14 people have been severely poisoned by death cap mushrooms in Northern California within the last few months, some so severe they needed liver transplants to survive. Officials are now urging extreme caution to wild mushroom hunters.
People often mistake poisonous mushrooms for edible mushrooms, but the high number of poisonings in Northern California recently is alarming.
According to a “Morbidity and Mortality” report by the federal Centers for Disease Control and Prevention, these string of poisonings began popping up December after mushrooms experts noticed a large bloom of death caps in November.
The worst case of poisoning occurred in Salinas, California, when a woman was given the death cap mushrooms by a forager. She cooked the toxic mushrooms for herself, her husband, and her 18-month-old daughter, her sister and a friend.
“It was like a bus accident occurring right in front of the hospital,” Dr. Todd Mitchell told The Santa Cruz Sentinel.
The whole family fell ill and the toddler and the woman’s sister needed liver transplants. The toddler also suffered permanent neurological damage.

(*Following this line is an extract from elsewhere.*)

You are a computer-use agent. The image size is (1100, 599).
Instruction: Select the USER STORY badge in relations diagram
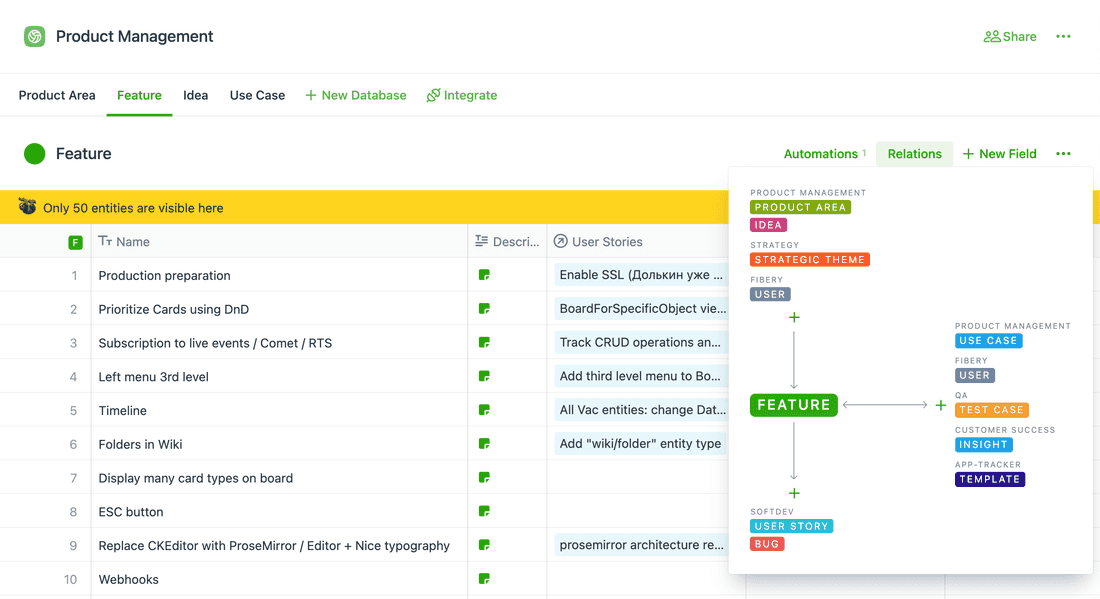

Amatoxin poisoning – the poison in the mushrooms – is an unrecognized worldwide public health crisis, and these mushrooms wipe out entire families across the globe every year. After ingesting the amatoxin, it begins killing off cells in rapid fashion, eventually shutting down every organ in your body.
Below is a video that explains how to avoid and identify death cap mushroom poisoning:
Be safe out there!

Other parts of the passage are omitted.